*What is being asked:*
Can you reproduce the full listing below word for word, without leaving out a single line?

↓↓↓

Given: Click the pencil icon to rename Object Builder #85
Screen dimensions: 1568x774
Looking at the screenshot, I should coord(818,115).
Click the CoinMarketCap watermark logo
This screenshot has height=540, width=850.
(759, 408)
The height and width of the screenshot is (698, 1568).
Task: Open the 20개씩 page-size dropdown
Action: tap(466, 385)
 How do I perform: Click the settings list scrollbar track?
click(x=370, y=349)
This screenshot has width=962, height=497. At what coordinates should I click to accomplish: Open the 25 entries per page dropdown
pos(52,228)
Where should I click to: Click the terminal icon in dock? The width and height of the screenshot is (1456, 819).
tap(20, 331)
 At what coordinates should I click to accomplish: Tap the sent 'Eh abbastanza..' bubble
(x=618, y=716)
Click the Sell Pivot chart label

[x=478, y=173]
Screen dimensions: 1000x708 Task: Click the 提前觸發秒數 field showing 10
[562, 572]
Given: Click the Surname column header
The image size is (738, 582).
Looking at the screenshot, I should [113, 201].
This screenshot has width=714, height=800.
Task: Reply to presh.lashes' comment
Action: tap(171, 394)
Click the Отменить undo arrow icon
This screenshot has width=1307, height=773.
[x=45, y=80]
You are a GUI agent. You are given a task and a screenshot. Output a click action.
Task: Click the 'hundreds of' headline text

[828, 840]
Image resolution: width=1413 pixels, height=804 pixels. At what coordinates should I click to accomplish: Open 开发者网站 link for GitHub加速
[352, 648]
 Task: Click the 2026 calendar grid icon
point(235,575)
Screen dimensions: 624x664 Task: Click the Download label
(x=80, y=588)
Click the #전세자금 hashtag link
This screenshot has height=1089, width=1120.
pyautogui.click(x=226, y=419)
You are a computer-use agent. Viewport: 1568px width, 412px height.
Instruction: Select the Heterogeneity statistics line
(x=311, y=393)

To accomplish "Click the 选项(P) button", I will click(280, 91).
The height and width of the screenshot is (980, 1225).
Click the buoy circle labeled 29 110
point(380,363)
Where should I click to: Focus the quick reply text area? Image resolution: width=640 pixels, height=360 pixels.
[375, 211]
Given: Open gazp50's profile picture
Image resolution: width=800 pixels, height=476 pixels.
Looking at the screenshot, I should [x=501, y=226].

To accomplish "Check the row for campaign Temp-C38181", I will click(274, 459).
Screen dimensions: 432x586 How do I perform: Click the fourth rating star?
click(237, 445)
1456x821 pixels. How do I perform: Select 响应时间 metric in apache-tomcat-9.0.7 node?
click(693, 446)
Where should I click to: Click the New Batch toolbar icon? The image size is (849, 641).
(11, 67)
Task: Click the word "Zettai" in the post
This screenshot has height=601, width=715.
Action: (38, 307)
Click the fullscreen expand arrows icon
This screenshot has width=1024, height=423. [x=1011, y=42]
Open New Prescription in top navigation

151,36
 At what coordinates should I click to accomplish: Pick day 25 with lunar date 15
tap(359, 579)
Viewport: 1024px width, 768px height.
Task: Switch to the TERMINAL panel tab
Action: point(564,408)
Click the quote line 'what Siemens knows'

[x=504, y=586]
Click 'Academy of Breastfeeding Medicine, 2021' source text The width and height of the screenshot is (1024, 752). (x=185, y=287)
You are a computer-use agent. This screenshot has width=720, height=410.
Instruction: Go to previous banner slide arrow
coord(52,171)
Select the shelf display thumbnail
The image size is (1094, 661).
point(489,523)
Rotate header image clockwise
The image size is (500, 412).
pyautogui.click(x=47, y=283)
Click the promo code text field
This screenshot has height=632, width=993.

↑↑↑

*Finished task:*
Given: Click the pencil icon to rename Object Builder #85
Screen dimensions: 1568x774
Looking at the screenshot, I should coord(818,115).
Click the CoinMarketCap watermark logo
This screenshot has height=540, width=850.
(759, 408)
The height and width of the screenshot is (698, 1568).
Task: Open the 20개씩 page-size dropdown
Action: tap(466, 385)
 How do I perform: Click the settings list scrollbar track?
click(x=370, y=349)
This screenshot has width=962, height=497. At what coordinates should I click to accomplish: Open the 25 entries per page dropdown
pos(52,228)
Where should I click to: Click the terminal icon in dock? The width and height of the screenshot is (1456, 819).
tap(20, 331)
 At what coordinates should I click to accomplish: Tap the sent 'Eh abbastanza..' bubble
(x=618, y=716)
Click the Sell Pivot chart label

[x=478, y=173]
Screen dimensions: 1000x708 Task: Click the 提前觸發秒數 field showing 10
[562, 572]
Given: Click the Surname column header
The image size is (738, 582).
Looking at the screenshot, I should [113, 201].
This screenshot has width=714, height=800.
Task: Reply to presh.lashes' comment
Action: tap(171, 394)
Click the Отменить undo arrow icon
This screenshot has width=1307, height=773.
[x=45, y=80]
You are a GUI agent. You are given a task and a screenshot. Output a click action.
Task: Click the 'hundreds of' headline text

[828, 840]
Image resolution: width=1413 pixels, height=804 pixels. At what coordinates should I click to accomplish: Open 开发者网站 link for GitHub加速
[352, 648]
 Task: Click the 2026 calendar grid icon
point(235,575)
Screen dimensions: 624x664 Task: Click the Download label
(x=80, y=588)
Click the #전세자금 hashtag link
This screenshot has height=1089, width=1120.
pyautogui.click(x=226, y=419)
You are a computer-use agent. Viewport: 1568px width, 412px height.
Instruction: Select the Heterogeneity statistics line
(x=311, y=393)

To accomplish "Click the 选项(P) button", I will click(280, 91).
The height and width of the screenshot is (980, 1225).
Click the buoy circle labeled 29 110
point(380,363)
Where should I click to: Focus the quick reply text area? Image resolution: width=640 pixels, height=360 pixels.
[375, 211]
Given: Open gazp50's profile picture
Image resolution: width=800 pixels, height=476 pixels.
Looking at the screenshot, I should [x=501, y=226].

To accomplish "Check the row for campaign Temp-C38181", I will click(274, 459).
Screen dimensions: 432x586 How do I perform: Click the fourth rating star?
click(237, 445)
1456x821 pixels. How do I perform: Select 响应时间 metric in apache-tomcat-9.0.7 node?
click(693, 446)
Where should I click to: Click the New Batch toolbar icon? The image size is (849, 641).
(11, 67)
Task: Click the word "Zettai" in the post
This screenshot has height=601, width=715.
Action: (38, 307)
Click the fullscreen expand arrows icon
This screenshot has width=1024, height=423. [x=1011, y=42]
Open New Prescription in top navigation

151,36
 At what coordinates should I click to accomplish: Pick day 25 with lunar date 15
tap(359, 579)
Viewport: 1024px width, 768px height.
Task: Switch to the TERMINAL panel tab
Action: point(564,408)
Click the quote line 'what Siemens knows'

[x=504, y=586]
Click 'Academy of Breastfeeding Medicine, 2021' source text The width and height of the screenshot is (1024, 752). (x=185, y=287)
You are a computer-use agent. This screenshot has width=720, height=410.
Instruction: Go to previous banner slide arrow
coord(52,171)
Select the shelf display thumbnail
The image size is (1094, 661).
point(489,523)
Rotate header image clockwise
The image size is (500, 412).
pyautogui.click(x=47, y=283)
Click the promo code text field
This screenshot has height=632, width=993.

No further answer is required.